- Challenge a:
Copy the passage from the Seattle Times projects post, from "For MLK Day, my" to "that tradition going.".

- Source:
══════

For MLK Day, my team revived the Seattle Times' tribute to the great man, which was originally published twenty years ago (and had been last updated in 2011). The new version is responsive and easier to update, so that each year we can add more information to it. It's fitting, of course, that the paper has a page just for Dr. King, since they were a major part of the campaign to rename King County in his honor back in 1995. It's pretty cool to keep that tradition going.

Finally, just this week, we published a Pacific NW Magazine story on modern dating, with an interactive "mini-documentary" that I built with our video team. Based on your answers, it generates a custom playlist from the interviews that we recorded. We were inspired by this great piece done by the Washington Post on "the N word." I really enjoyed putting the interactions and animation together, but honestly, most of the credit goes to our video team, and my work was just the window dressing.

These are just the major interactives, of course. All told, we built 84 projects of all sizes last year, not including various small pages built by the producers using our app template. That's a pretty good rate of production for a two-developer team. Here's to a busy 2016!

══════

- Given information:

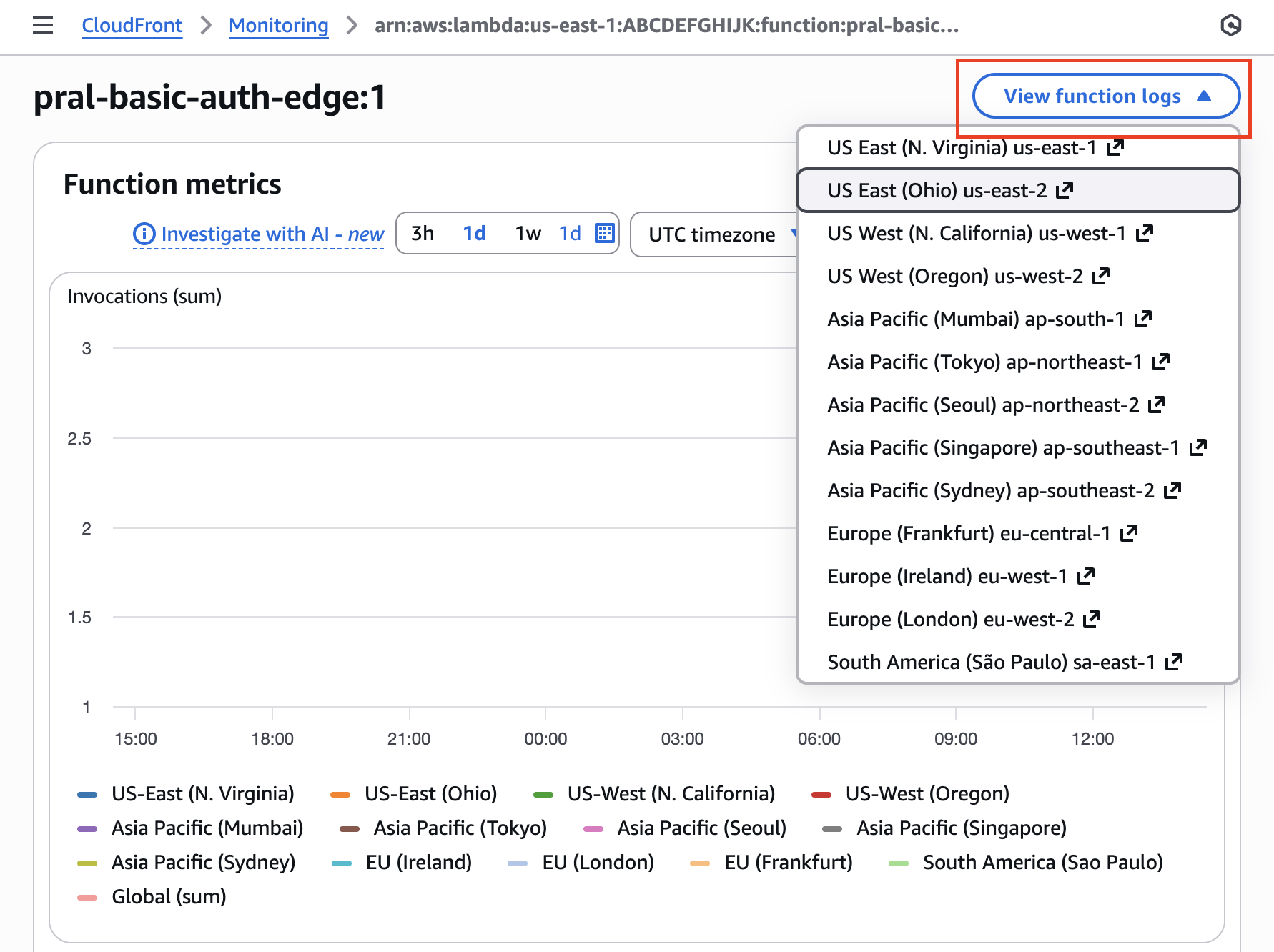Go to the CloudFront breadcrumb link
The height and width of the screenshot is (952, 1274).
132,26
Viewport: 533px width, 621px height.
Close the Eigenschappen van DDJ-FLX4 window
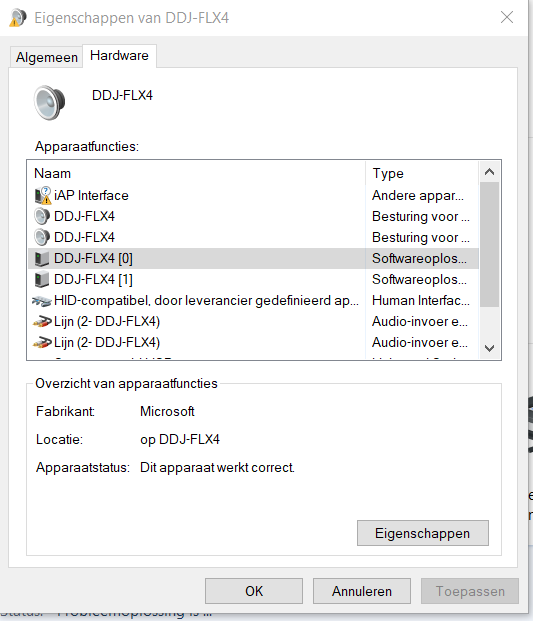(507, 17)
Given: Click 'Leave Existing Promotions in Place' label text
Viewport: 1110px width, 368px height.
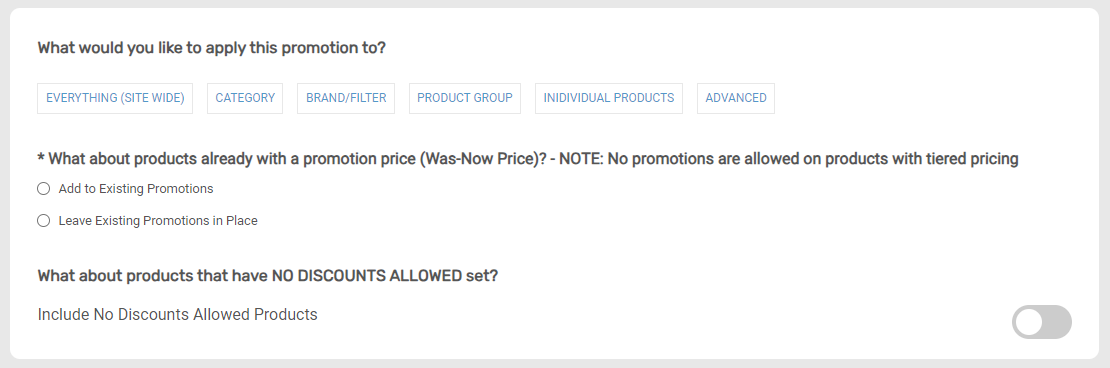Looking at the screenshot, I should (158, 221).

══════

- Challenge b:
Lay out the rows as a numbered list, from the line with "Viewport: 533px width, 621px height." through the last row, leaving out blank lines and pictures.

- Task result a:
For MLK Day, my team revived the Seattle Times' tribute to the great man, which was originally published twenty years ago (and had been last updated in 2011). The new version is responsive and easier to update, so that each year we can add more information to it. It's fitting, of course, that the paper has a page just for Dr. King, since they were a major part of the campaign to rename King County in his honor back in 1995. It's pretty cool to keep that tradition going.

- Task result b:
1. Viewport: 533px width, 621px height.
2. Close the Eigenschappen van DDJ-FLX4 window
3. (507, 17)
4. Given: Click 'Leave Existing Promotions in Place' label text
5. Viewport: 1110px width, 368px height.
6. Looking at the screenshot, I should (158, 221).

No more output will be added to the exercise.